When Johnny receives the shocking news of his tumor, he reacts with his characteristic blend of childlike innocence and adult maturity. He is polite to all who care for him, yet he also manipulates the doctors out of information about his illness from which they try to shield him. He is curious about his illness but is often unaware of the purpose of simple procedures he undergoes; perhaps his abstract intellectual desire to learn about the tumor is a manner of detaching himself from the problem, as if he were not the one whose brain was in jeopardy. Above all, he has the bravery of a child who knows little and thus fears little, but he also has the bravery of an adult who knows more than he leads on and accepts it with resolve.
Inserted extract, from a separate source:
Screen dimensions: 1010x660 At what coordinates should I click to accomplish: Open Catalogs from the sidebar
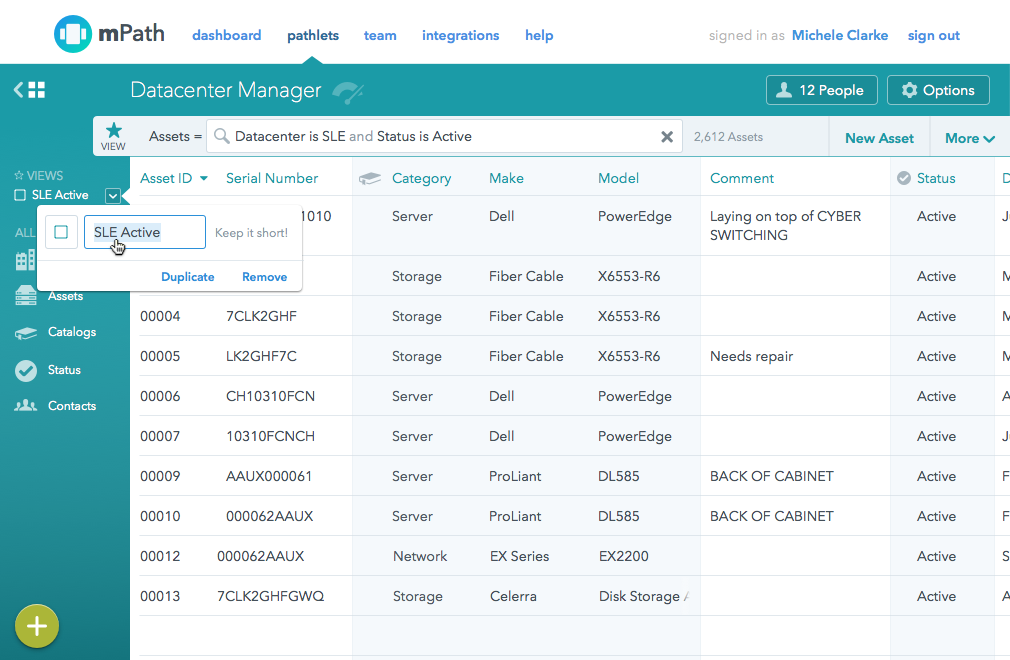pos(71,332)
Gunther observes that Johnny's resolve, his will to live, is his greatest asset. His correspondences, with everyone from Einstein to classmates, demonstrate his commitment to living life without holding back. His decision to learn about his illness, and his maintenance of human relationships, is the only way he can overcome a feeling of helplessness—both because the doctors do not tell him everything, a failure of communication, and because they do not know everything, a failure of science. Still, his first open sign of fear comes when he receives his first x-ray, which prompts him to declare to Frances (which will be repeated later) "I have so much to do! And there's so little time!" Underneath all his bravery, Johnny seems aware that he will die, and this acknowledgment is part of what makes his bravery both incredible and possible—he must accept his fate and do with his life what he can. His "Unbeliever's Prayer" is another offshoot of this acceptance, indicating an understanding that there are some mysteries in the universe that science cannot explain and seeking the answer in the spiritual realm.